* What the task asks *
Repeat the stretch of entries below from the line with "幼稚園児 (975, 581)" through the line with "サイトマップ (822, 2487)". Include both ends and add nothing.

* Input data *
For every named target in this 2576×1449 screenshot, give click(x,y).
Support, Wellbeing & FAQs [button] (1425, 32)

==

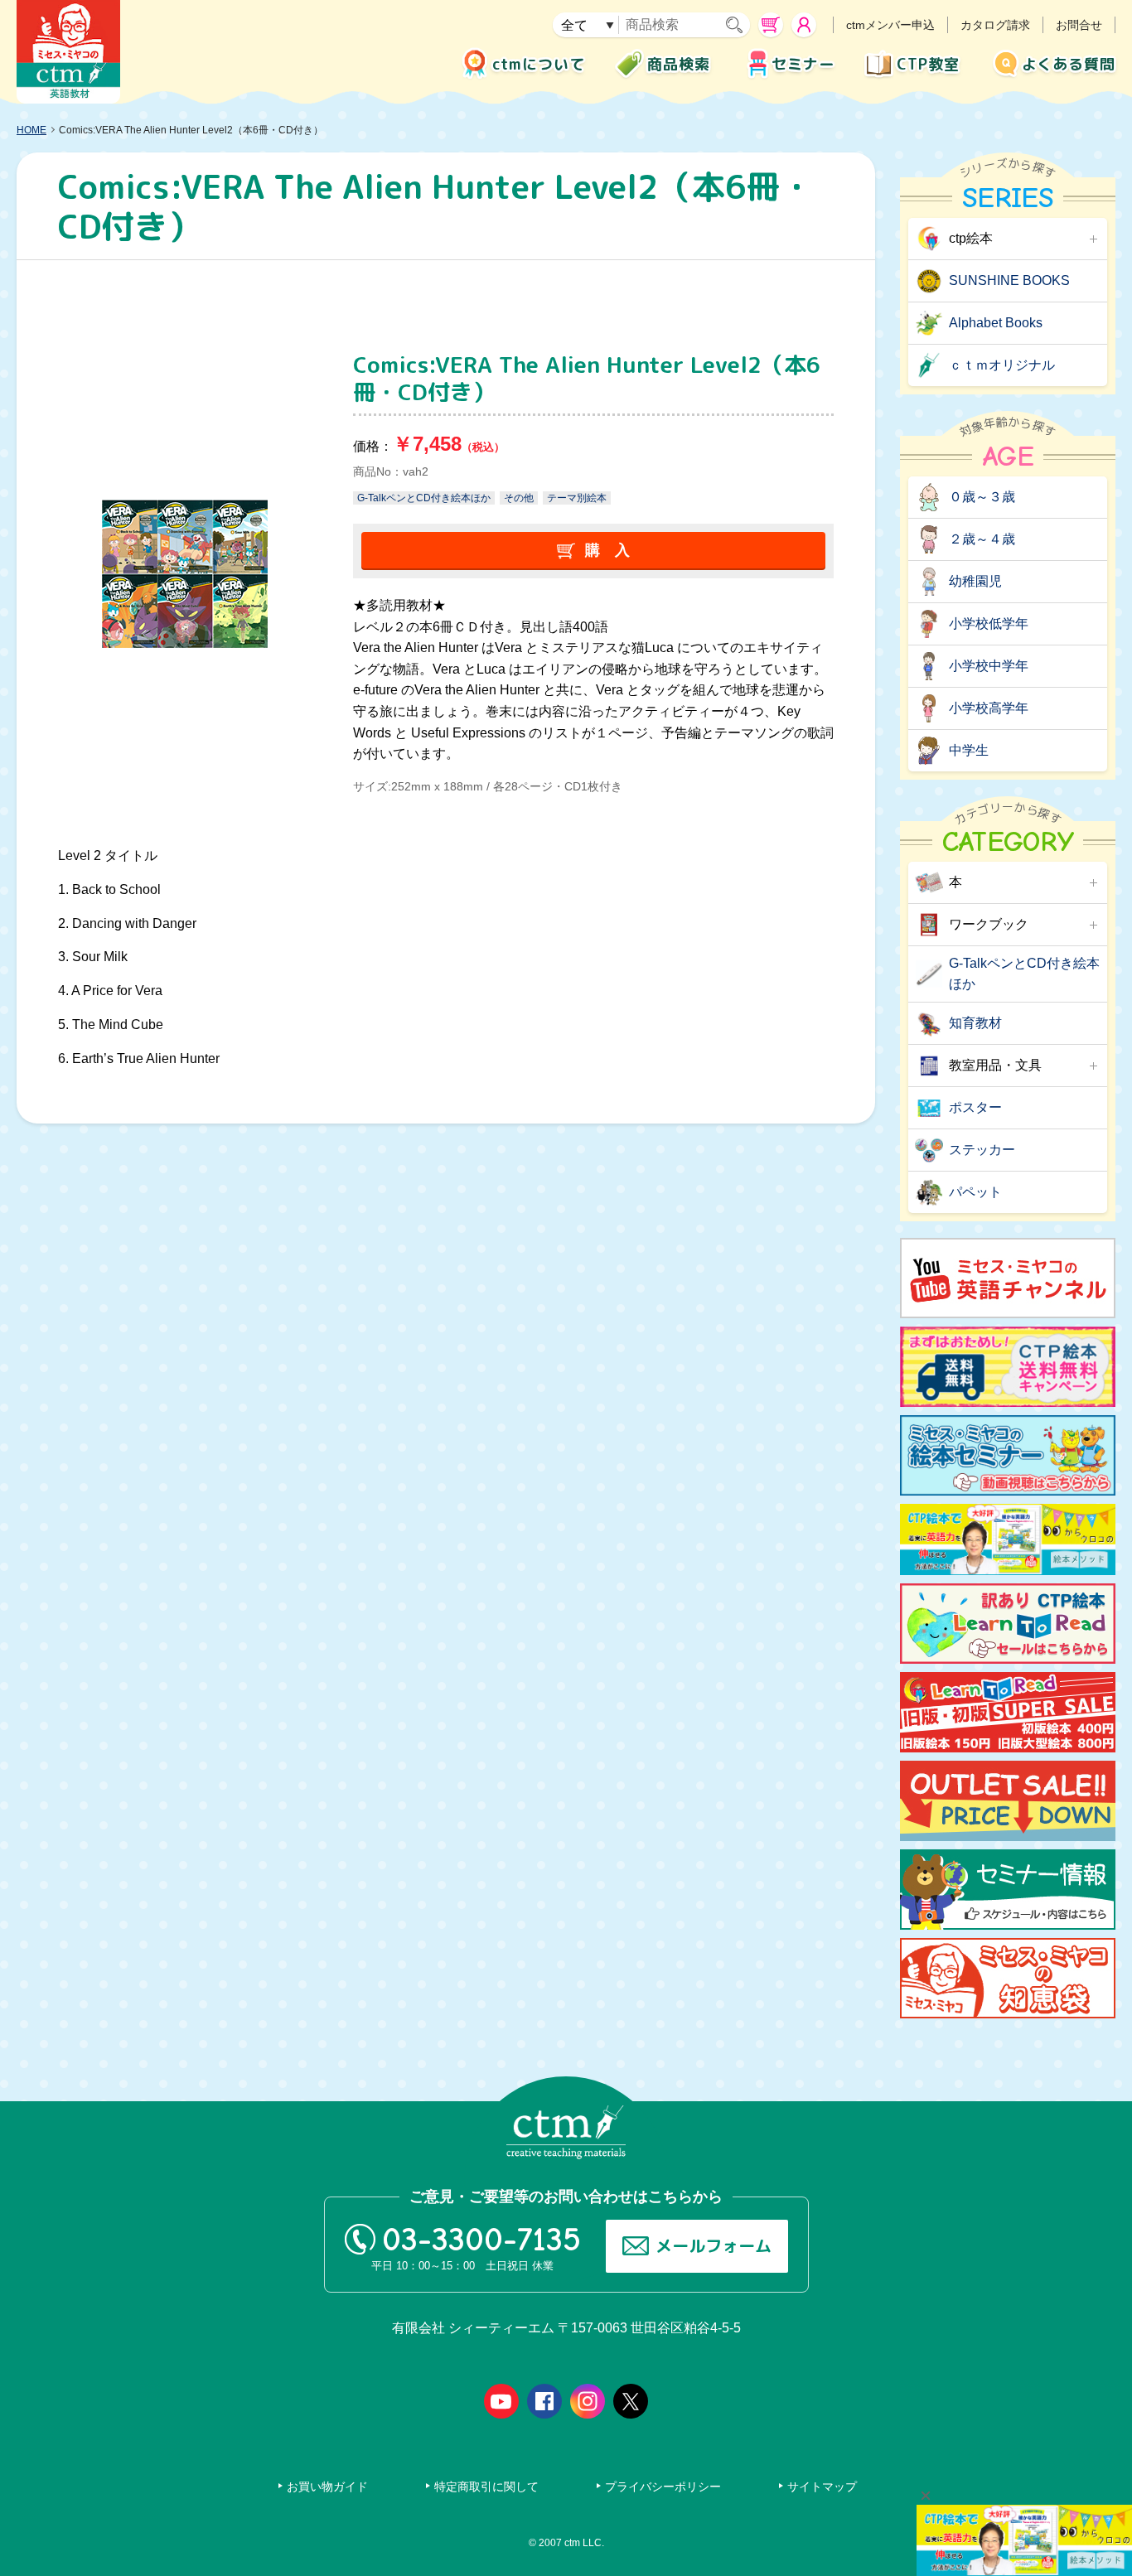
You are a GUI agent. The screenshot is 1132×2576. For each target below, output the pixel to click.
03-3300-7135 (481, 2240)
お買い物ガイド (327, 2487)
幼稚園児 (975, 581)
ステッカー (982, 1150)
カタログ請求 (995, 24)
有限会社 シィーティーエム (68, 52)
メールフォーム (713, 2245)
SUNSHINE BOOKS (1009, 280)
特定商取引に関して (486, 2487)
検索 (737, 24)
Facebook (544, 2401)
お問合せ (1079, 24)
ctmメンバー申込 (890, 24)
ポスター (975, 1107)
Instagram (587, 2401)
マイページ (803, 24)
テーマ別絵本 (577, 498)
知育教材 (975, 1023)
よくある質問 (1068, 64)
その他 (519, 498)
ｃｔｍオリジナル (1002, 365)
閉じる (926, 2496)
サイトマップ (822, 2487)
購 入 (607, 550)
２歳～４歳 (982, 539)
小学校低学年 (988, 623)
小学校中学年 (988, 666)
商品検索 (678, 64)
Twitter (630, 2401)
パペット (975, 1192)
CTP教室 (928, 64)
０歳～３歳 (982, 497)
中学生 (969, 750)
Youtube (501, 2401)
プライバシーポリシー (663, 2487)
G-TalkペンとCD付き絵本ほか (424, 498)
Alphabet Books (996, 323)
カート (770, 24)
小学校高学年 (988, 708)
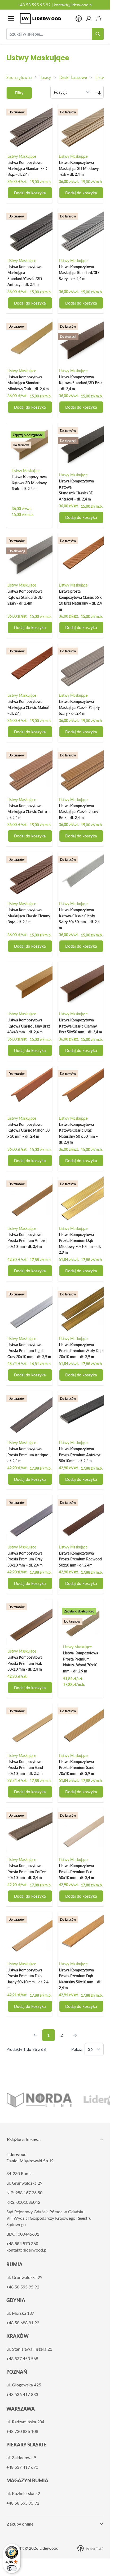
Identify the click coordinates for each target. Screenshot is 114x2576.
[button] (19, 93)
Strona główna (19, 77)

---

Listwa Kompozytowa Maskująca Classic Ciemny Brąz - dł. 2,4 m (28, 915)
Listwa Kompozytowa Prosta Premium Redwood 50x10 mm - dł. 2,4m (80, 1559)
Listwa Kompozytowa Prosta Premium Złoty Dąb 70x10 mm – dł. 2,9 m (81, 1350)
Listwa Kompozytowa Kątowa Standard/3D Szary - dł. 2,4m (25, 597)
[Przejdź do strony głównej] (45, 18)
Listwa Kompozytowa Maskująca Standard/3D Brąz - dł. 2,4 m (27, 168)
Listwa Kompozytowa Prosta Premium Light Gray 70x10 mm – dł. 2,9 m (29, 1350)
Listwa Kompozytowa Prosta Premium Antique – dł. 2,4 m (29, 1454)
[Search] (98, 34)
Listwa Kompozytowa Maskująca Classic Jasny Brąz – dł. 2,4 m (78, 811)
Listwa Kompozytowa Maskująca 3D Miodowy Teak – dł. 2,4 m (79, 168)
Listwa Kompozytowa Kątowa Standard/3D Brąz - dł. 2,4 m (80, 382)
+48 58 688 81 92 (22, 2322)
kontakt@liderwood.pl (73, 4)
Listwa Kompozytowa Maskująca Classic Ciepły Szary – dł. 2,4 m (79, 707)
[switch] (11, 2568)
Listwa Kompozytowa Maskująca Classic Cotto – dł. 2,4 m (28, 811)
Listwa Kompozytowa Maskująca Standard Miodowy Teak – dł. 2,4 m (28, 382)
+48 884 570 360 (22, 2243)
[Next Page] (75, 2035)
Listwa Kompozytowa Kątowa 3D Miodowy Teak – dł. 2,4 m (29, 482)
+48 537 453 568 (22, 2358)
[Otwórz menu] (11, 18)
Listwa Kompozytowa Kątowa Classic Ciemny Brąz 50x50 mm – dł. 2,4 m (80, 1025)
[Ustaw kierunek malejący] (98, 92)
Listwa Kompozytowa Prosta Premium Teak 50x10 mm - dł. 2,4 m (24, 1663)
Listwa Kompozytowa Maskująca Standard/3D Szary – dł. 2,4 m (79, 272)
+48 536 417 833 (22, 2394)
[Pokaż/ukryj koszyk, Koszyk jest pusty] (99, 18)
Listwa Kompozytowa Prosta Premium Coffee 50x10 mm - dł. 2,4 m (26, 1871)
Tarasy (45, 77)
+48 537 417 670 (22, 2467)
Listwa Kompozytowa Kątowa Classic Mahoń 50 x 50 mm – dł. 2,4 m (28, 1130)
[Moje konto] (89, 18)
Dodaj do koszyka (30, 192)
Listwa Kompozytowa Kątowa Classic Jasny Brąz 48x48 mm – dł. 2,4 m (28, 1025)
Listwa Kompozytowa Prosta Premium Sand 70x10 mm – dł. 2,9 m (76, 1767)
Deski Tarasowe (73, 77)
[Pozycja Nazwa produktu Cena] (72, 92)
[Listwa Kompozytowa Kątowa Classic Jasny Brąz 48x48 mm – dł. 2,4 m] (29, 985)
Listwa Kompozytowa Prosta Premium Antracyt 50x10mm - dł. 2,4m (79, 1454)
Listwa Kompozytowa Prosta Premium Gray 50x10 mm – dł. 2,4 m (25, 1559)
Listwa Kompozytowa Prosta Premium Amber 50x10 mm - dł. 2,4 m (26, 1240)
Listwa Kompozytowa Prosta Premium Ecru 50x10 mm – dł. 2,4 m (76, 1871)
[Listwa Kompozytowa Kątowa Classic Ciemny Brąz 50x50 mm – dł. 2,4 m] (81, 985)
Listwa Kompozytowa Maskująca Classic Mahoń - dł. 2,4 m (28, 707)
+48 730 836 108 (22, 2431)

* Exercise output *
幼稚園児 (975, 581)
ステッカー (982, 1150)
カタログ請求 (995, 24)
有限会社 シィーティーエム (68, 52)
メールフォーム (713, 2245)
SUNSHINE BOOKS (1009, 280)
特定商取引に関して (486, 2487)
検索 (737, 24)
Facebook (544, 2401)
お問合せ (1079, 24)
ctmメンバー申込 (890, 24)
ポスター (975, 1107)
Instagram (587, 2401)
マイページ (803, 24)
テーマ別絵本 (577, 498)
知育教材 (975, 1023)
よくある質問 (1068, 64)
その他 (519, 498)
ｃｔｍオリジナル (1002, 365)
閉じる (926, 2496)
サイトマップ (822, 2487)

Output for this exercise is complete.